Gott ist nicht auf uns angewiesen, doch in seiner unergründlichen Liebe hat er sich für immer an uns gebunden, indem er Mensch geworden ist. In Jesus Christus, dem Sohn Gottes, leuchtet uns die Liebe des himmlischen Vaters auf. Ein sprechendes Zeichen dafür ist das geöffnete Herz des Erlösers: seine Seite wurde am Kreuz durchbohrt von der Lanze des Soldaten, der sich damit versichern wollte, dass Jesus wirklich tot war. Ja, er war tot, weil er sein Leben hingegeben hatte aus Liebe zu uns Menschen, um uns von der Sünde und dem ewigen Tod zu erlösen. Aus diesem durch die Lanze geöffneten Herz des Erlösers flossen Blut und Wasser, womit der Quell der Gnade aus den Sakramenten der Eucharistie und der Taufe symbolisiert ist. Wir tun gut daran, uns in diesem Herzen zu bergen! Denn es steht jedem offen, der die Gemeinschaft mit Gott dem Vater sucht. Der Sohn eröffnet uns den Zugang; im Heiligen Geist haben wir Anteil an der Gnade des Erlösers.

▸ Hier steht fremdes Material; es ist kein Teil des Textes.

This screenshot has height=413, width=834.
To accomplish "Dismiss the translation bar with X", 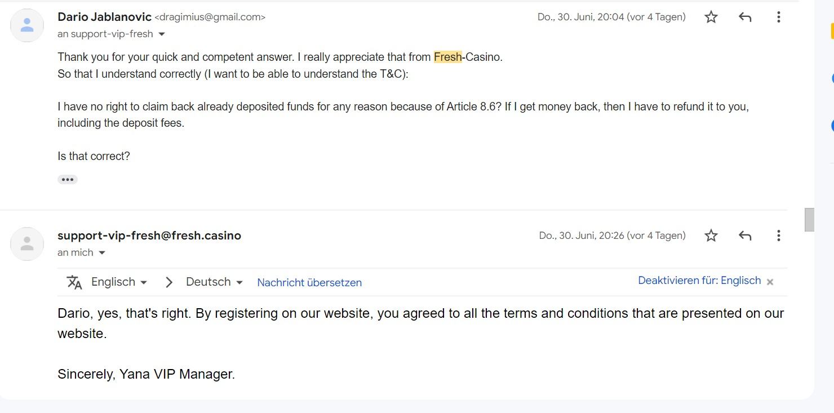I will click(x=770, y=282).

Der heute in Österreich begangene Vatertag erinnert uns an die grosse Aufgabe und wichtige Sendung unserer Väter: Sie sind da für ihre Frauen und die Kinder. Sie brauchen unser Gebet und unsere Unterstützung. Nur wenn die Ehen und Familien aus der Beziehung mit Gott her stark sind, hat unsere Gesellschaft Zukunft! Setzen wir nur auf unsere eigenen Kräfte, dann zerbricht alles. Doch wenn wir auf Gott vertrauen, können wir hoffnungsvoll in die Zukunft blicken.Das Beispiel des heiligen Josef von Nazareth zeigt uns, wie sehr gute Väter herausgefordert sein können. Gott hatte dem heiligen Josef das Kind Jesus und seine Mutter Maria anvertraut. Josef war nicht der biologische Vater des Jesuskindes; denn Maria hatte als Jungfrau das Kind vom Heiligen Geist empfangen. Es ist dies ein Wunder der Schöpfermacht Gottes, kein natürlicher Vorgang. Doch Josef von Nazareth war im rechtlichen Sinn der Vater Jesu, und auch die Heilige Schrift spricht von Maria und Josef als den Eltern Jesu. In Liebe sorgte er für das Kind und dessen Mutter. Dies ging bis zum Einsatz seines Lebens, wenn wir an die Flucht der Heiligen Familie nach Ägypten denken.

Josef von Nazareth hat als guter Hausvater Gott die Ehre gegeben und für die Seinen gesorgt. Bitten wir ihn um seine Fürbitte für alle Männer und Väter, damit auch sie gläubig und zuversichtlich ihren Weg hier auf Erden gehen, indem sie Gott dienen und in Liebe für ihre Familien da sind. Amen.